* **Set exercise**
Select every line in the items below that contains the string "screenshot" and copy those lines out.
=== Material provided ===
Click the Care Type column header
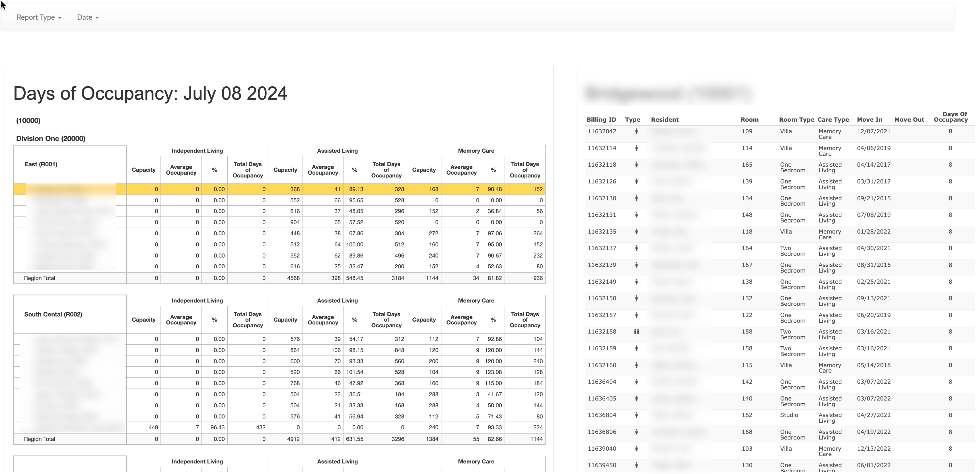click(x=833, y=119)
===
=== Material provided ===
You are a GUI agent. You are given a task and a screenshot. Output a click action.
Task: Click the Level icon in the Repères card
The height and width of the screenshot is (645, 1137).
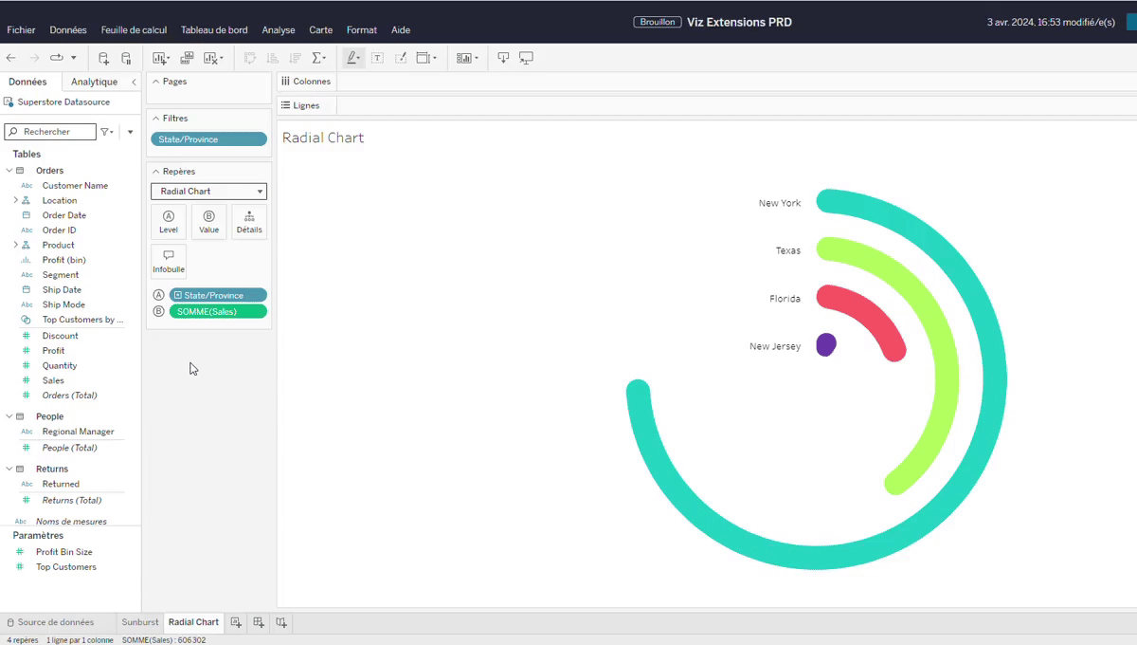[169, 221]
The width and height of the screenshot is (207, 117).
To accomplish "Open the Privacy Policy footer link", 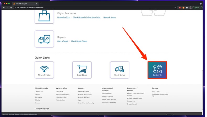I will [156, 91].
===
* **Written reply**
You are a GUI agent. You are given a task and a screenshot. Output a click action.
The height and width of the screenshot is (645, 1137).
The width and height of the screenshot is (207, 117).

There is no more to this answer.